SSD Review – ADATA SP610 512GB Versus Corsair Force LX 512GB
Anvil Storage Utilities
Anvil Storage Utilities 1.1.0 – Intel Z97 Platform
Along with the move to a new platform, we decided to make a change in one of the benchmarks. There’s a relatively new benchmark called Anvil Storage Utilities that is in beta but close to production. It’s a very powerful tool that measures performance through a variety of tests which can be customized. Since some of the tests more or less duplicate what we get from other benchmarks we use already, we decided to use the IOPS (Input/Output Operations Per Second) testing on 4kb file sizes at a queue depth of 4, 16, and 32. IOPS performance is something SSD makers tout quite a bit but we generally don’t do a lot of IOPS testing because frankly a lot of users can’t relate to IOPS metrics as well and it tends to be more meaningful to the enterprise/server crowd.
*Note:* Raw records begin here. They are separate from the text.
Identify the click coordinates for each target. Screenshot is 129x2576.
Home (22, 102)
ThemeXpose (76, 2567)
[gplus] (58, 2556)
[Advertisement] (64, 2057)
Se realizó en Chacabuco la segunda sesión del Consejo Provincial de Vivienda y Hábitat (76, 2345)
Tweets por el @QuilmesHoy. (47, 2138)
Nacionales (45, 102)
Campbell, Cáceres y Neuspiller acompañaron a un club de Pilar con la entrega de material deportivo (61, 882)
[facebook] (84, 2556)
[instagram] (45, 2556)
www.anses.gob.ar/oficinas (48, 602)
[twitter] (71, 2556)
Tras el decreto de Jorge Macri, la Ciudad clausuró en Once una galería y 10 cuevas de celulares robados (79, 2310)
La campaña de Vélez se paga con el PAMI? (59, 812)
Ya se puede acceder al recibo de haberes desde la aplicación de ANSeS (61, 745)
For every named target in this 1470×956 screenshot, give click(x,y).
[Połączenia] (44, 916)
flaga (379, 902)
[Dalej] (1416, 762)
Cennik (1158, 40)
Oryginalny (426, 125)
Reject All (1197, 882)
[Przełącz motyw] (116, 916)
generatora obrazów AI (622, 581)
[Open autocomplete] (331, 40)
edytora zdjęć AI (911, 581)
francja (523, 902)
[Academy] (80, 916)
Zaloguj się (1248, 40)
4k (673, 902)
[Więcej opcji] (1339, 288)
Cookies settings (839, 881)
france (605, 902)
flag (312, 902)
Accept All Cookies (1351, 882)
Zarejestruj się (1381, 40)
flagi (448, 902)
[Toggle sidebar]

Still, it is another performance indicator with relevance and while some drives post good MB/s numbers, their IOPS scores aren’t always commensurate which this test will prove out.
Anvil SSD Benchmark:
Benchmark Results: The overall Anvil SSD Benchmark score was just over 4,200 with 46% compression (incompressible data). 4K QD16 IOPS performance was right around 66,000 read and 69,000 write. These performance numbers are just shy of the drives official rating, but close enough not to cause any alarms. These are very respectable scores for a budget minded SSD.